Der Einsatz von Flexibilitätsoptionen statt verstärktem Netzausbau verspricht einen erheblichen gesamtwirtschaftlichen Nutzen. Das geht aus der Studie „Dezentralität und zellulare Optimierung – Auswirkungen auf den Netzausbaubedarf“ von Prognos und der Universität Erlangen-Nürnberg im Auftrag der N-ERGIE AG hervor.  Laut N-ERGIE-Vorstand Josef Hasler werde die heutige Netzausbauplanung den vielen technischen Entwicklungen zur Integration der erneuerbaren Energien nicht gerecht. „Der weitere Ausbau erneuerbarer Energien in Deutschland lässt sich auch mit der Hälfte der im Netzentwicklungsplan vorgesehenen HGÜ-Trassen realisieren.“

Die Studie untersucht, wie sich veränderte Parameter im Bereich der erneuerbaren Energien und Flexibilität auf den geplanten Ausbau des Übertragungsnetzes auswirken.
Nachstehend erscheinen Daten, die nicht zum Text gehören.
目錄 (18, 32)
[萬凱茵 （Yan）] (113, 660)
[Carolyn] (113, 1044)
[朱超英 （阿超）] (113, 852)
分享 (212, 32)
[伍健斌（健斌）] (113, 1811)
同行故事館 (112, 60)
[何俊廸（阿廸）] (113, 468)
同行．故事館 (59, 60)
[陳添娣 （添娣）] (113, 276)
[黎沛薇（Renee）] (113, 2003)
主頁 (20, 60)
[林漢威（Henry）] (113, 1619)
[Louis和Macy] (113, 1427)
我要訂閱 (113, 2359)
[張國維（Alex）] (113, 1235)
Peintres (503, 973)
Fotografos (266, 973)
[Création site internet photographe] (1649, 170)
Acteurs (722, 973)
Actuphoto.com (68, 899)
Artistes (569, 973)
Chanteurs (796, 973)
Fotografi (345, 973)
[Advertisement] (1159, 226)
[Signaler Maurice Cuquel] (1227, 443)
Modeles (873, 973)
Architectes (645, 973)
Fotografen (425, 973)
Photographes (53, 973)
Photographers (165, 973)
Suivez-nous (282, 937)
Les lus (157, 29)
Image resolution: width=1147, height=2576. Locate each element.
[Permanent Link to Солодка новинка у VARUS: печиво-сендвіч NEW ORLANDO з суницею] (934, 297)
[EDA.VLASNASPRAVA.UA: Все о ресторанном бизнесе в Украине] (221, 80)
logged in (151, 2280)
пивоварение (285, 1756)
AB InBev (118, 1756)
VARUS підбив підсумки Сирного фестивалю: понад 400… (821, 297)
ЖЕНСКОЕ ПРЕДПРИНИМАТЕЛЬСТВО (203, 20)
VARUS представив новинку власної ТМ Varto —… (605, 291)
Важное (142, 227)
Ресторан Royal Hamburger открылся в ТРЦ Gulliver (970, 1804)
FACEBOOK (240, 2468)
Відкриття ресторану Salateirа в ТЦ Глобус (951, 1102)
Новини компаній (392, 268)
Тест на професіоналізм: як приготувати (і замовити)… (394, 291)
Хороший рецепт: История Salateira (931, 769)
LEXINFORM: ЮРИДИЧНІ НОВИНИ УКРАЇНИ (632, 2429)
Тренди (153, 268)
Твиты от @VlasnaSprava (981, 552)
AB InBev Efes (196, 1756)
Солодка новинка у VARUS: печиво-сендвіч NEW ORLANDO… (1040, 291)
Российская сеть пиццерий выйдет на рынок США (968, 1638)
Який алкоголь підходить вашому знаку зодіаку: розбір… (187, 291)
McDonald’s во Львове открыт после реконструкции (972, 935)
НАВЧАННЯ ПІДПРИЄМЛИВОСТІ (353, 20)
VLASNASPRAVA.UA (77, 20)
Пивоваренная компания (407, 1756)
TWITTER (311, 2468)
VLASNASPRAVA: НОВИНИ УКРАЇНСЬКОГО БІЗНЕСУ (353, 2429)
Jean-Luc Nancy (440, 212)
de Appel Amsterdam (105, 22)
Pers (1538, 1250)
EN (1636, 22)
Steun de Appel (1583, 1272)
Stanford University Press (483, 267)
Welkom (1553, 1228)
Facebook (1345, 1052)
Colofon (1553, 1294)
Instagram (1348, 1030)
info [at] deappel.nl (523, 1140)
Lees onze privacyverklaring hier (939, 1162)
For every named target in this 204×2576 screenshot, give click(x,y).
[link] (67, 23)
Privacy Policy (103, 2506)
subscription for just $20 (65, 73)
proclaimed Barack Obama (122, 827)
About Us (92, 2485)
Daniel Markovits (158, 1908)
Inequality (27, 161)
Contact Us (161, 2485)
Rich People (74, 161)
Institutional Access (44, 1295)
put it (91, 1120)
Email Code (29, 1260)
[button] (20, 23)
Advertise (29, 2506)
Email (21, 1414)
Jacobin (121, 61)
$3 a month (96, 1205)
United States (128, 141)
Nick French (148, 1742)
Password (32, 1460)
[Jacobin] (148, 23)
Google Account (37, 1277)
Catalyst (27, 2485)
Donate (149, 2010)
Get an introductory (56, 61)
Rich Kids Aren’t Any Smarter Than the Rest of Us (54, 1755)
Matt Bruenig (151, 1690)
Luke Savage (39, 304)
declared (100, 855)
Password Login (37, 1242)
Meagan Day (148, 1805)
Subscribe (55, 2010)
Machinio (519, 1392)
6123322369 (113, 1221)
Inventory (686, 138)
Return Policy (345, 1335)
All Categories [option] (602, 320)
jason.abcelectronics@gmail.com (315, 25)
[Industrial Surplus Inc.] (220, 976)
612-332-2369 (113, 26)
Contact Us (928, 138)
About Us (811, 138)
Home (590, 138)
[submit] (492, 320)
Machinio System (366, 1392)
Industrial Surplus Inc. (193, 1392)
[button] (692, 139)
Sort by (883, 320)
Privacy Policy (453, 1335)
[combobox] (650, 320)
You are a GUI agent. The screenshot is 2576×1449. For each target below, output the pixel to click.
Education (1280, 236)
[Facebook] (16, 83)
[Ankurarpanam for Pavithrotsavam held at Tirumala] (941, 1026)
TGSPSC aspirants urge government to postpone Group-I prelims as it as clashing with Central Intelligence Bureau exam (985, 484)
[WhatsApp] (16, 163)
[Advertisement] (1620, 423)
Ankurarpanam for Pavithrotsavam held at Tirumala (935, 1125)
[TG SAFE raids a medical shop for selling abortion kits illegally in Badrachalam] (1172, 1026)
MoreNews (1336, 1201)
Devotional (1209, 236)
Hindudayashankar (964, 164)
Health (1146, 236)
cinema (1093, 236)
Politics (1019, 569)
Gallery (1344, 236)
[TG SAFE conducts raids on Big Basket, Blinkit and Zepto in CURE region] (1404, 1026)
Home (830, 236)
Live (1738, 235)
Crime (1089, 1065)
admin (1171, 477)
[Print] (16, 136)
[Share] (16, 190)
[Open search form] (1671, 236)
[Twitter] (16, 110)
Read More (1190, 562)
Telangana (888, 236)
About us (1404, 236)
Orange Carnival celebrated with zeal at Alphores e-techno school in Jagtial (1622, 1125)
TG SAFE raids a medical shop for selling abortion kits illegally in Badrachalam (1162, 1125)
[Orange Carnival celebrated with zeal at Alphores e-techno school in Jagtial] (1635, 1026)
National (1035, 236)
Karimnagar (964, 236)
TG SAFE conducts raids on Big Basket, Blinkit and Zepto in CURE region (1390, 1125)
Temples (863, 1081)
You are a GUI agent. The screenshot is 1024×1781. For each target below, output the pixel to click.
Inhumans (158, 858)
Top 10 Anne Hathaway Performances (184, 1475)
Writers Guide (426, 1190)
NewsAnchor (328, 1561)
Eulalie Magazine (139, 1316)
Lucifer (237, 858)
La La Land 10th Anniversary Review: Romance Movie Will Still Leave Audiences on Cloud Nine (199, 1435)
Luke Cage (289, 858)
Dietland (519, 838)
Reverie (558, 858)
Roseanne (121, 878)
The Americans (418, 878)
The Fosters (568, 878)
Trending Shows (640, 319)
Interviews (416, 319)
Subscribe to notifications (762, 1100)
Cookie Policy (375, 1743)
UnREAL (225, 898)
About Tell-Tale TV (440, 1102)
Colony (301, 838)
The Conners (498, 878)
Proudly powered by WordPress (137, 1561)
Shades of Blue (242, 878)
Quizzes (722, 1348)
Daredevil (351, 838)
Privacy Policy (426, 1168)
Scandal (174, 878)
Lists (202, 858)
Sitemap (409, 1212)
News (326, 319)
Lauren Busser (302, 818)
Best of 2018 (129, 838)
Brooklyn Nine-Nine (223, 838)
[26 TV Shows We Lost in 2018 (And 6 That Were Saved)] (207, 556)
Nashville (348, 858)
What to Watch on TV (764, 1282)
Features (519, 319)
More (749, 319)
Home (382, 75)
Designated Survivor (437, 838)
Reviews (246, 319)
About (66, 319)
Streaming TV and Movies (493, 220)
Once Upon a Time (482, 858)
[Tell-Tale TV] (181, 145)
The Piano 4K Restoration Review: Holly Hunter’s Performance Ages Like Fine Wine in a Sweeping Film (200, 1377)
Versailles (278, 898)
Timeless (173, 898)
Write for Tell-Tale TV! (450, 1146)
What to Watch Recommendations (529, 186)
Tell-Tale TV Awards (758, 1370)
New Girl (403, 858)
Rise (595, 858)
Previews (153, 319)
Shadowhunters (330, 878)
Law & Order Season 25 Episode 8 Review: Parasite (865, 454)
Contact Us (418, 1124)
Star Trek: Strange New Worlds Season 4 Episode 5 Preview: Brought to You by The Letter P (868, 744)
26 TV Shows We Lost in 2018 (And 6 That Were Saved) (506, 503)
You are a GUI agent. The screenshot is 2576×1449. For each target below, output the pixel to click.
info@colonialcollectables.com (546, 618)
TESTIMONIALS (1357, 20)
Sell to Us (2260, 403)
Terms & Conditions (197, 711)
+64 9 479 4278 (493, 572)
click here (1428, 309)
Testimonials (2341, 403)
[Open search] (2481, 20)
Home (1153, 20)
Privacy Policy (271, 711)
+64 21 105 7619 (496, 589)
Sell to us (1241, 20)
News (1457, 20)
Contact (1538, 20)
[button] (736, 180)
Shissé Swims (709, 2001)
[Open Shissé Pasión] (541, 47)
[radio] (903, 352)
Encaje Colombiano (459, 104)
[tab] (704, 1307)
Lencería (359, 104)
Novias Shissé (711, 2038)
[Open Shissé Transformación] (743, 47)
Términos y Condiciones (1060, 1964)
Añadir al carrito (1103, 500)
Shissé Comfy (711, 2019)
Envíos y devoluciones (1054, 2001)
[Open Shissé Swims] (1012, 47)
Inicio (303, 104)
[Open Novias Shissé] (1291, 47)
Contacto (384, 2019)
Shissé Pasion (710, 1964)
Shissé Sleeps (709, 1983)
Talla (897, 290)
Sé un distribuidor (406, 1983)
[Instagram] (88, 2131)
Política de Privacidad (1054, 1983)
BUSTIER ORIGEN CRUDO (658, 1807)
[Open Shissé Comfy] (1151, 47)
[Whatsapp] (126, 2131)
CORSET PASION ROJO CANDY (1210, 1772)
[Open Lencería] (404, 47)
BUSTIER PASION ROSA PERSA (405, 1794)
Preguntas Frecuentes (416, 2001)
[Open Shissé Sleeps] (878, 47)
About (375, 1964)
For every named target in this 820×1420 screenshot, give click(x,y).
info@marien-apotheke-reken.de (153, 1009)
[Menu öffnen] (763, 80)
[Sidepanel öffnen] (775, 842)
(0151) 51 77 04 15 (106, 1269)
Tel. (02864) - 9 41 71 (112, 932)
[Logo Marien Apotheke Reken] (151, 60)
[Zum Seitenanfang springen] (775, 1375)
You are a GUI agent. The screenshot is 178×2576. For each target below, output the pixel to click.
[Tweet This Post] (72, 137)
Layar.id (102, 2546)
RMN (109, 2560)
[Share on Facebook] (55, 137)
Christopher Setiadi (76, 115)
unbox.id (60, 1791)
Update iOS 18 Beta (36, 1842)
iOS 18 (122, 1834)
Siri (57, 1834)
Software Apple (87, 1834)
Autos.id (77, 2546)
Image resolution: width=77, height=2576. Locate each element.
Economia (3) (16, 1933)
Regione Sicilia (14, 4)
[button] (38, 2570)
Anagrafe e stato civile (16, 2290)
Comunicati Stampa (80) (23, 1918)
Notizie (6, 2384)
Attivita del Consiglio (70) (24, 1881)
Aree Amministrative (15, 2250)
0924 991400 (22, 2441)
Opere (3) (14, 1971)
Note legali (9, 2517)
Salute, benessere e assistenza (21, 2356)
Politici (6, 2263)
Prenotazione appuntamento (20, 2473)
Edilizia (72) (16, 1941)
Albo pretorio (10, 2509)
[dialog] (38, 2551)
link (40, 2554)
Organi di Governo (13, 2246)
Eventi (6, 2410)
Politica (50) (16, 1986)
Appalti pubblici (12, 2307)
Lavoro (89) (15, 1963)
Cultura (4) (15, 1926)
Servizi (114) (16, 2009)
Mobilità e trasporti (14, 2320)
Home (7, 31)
Die Studienautoren konzentrierten sich dabei auf die Parameter, die in der heutigen Netzentwicklungsplanung wenig beachtet werden. Dazu zählen neben der Ansiedlung der Erzeugungsanlagen für erneuerbare Energien unter anderem Flexibilität von Verbrauchern, die Verteilung der KWK-Anlagen sowie ein optimales Einspeisemanagement.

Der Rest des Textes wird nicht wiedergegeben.